─── Data in this exercise

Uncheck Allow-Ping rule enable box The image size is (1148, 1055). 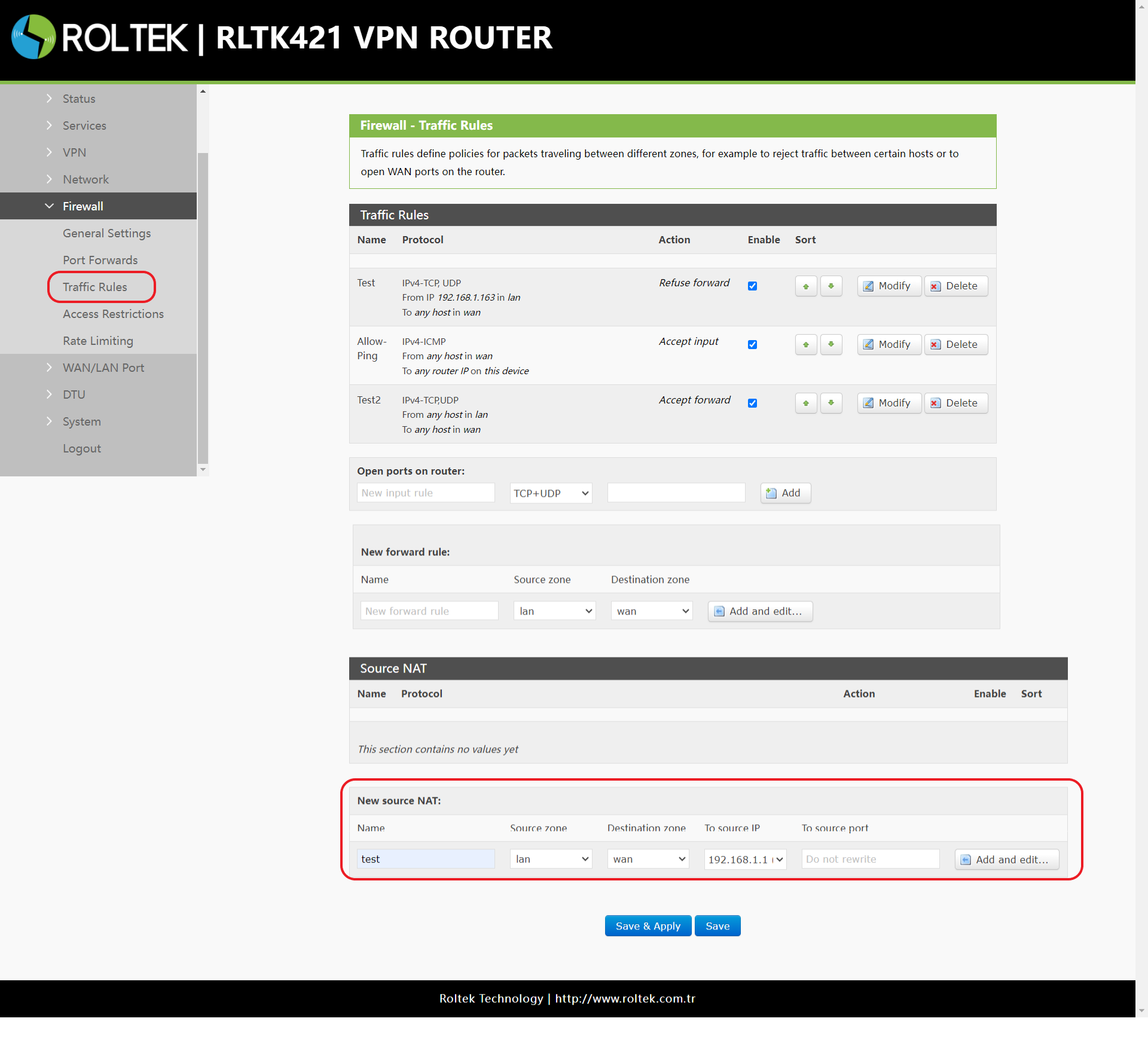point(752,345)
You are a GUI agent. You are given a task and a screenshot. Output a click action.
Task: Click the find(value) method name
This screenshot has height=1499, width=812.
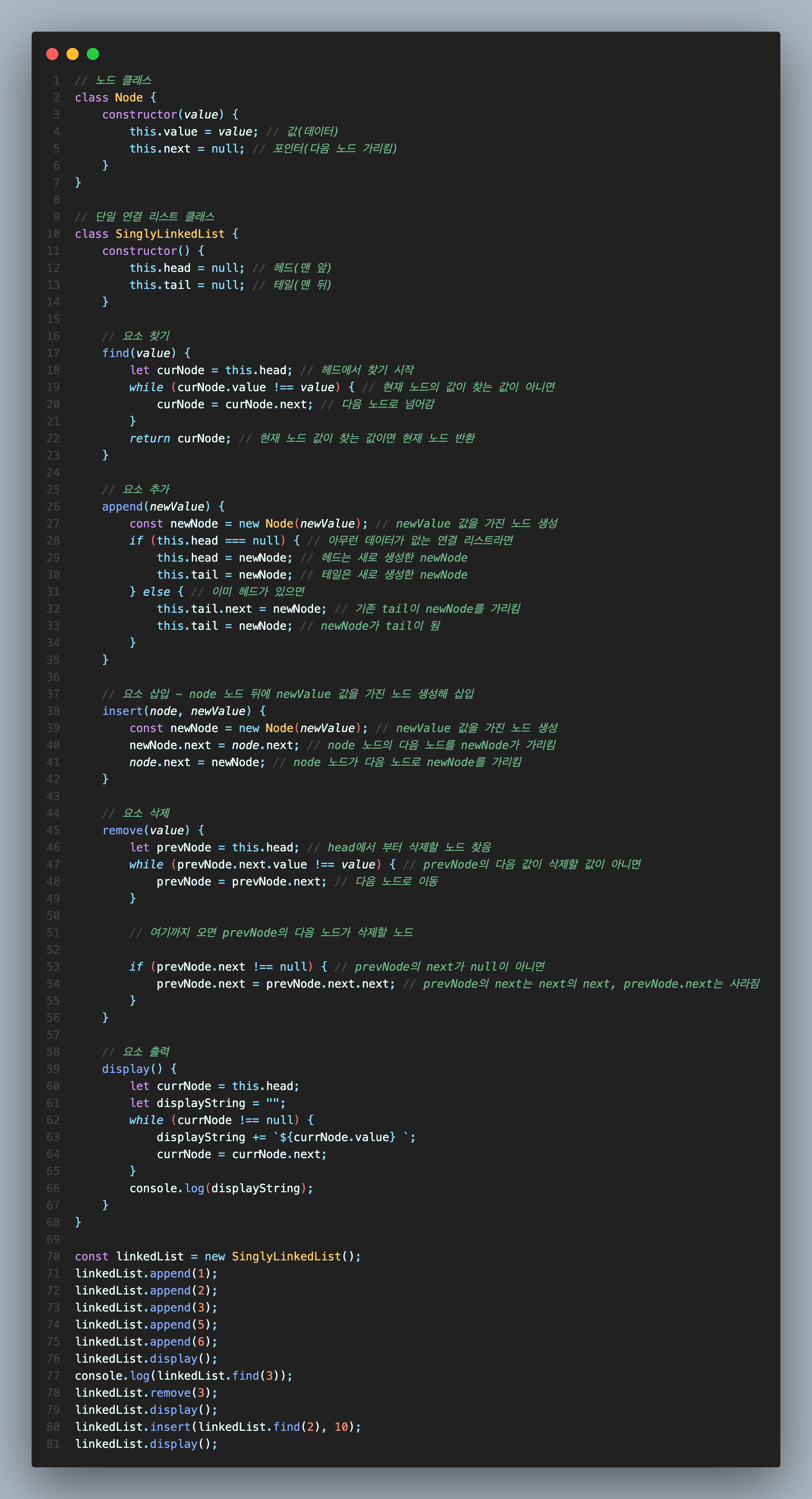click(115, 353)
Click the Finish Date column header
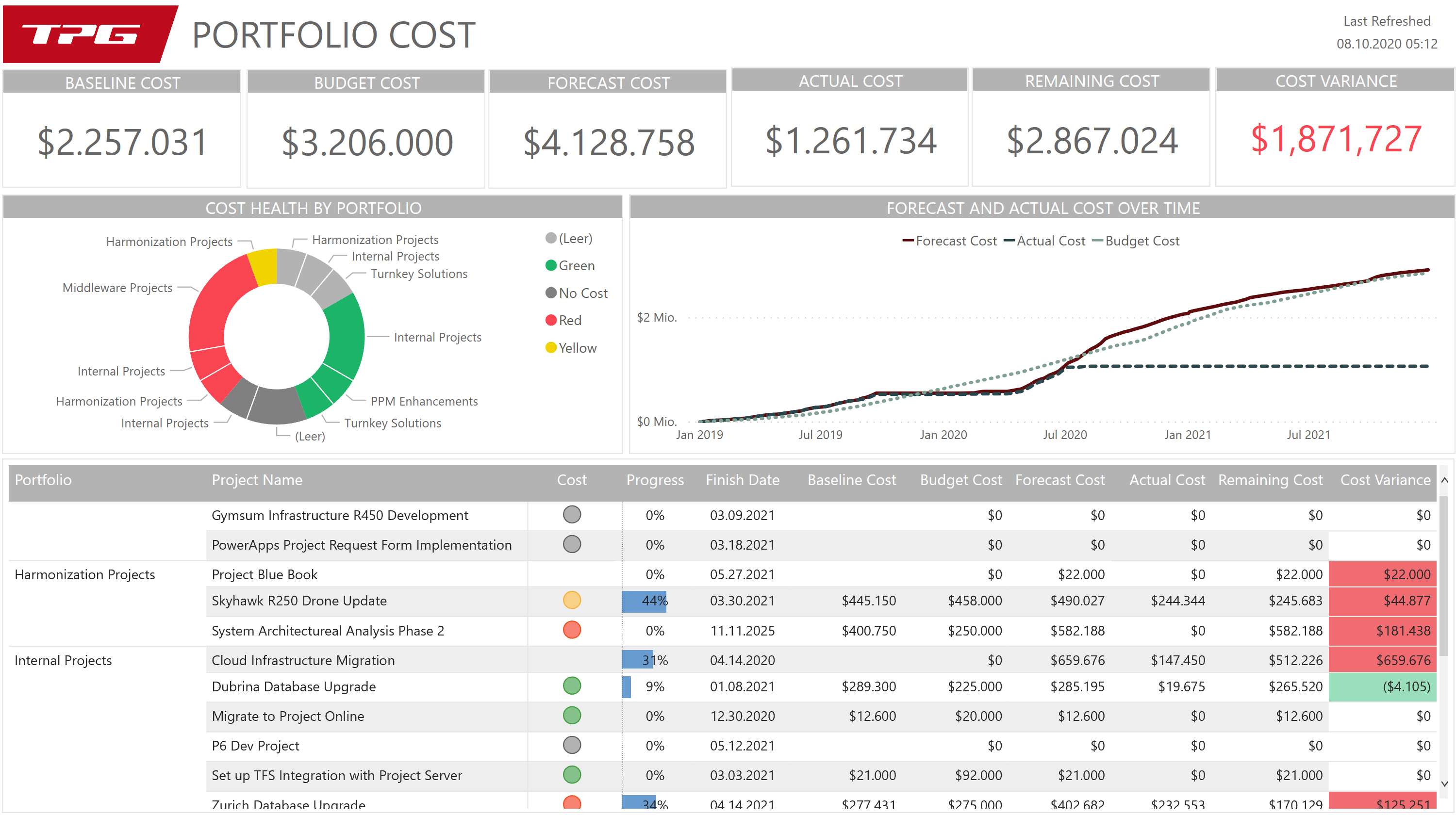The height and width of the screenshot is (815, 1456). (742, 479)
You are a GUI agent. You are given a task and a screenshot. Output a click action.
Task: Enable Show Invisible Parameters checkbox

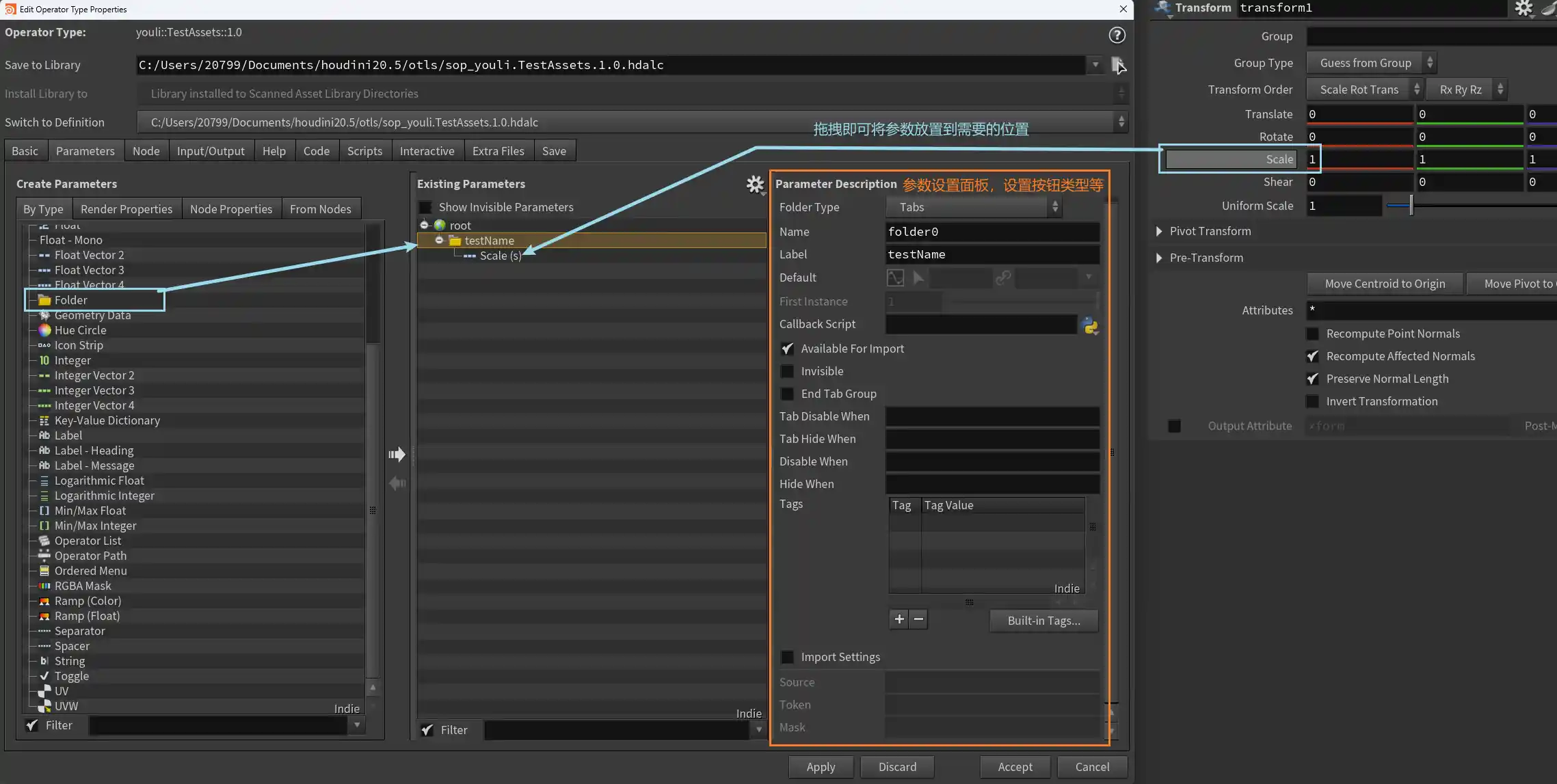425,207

──────

* **Task statement**: Every line from the one holding "This screenshot has height=1499, width=812." through the last line of the entries above, and nothing else, is to be restated word for word. Pictures stay out.

* **Problem solution**:
This screenshot has height=1499, width=812.
click(115, 353)
Click the Finish Date column header
The height and width of the screenshot is (815, 1456). (742, 479)
You are a GUI agent. You are given a task and a screenshot. Output a click action.
Task: Enable Show Invisible Parameters checkbox

425,207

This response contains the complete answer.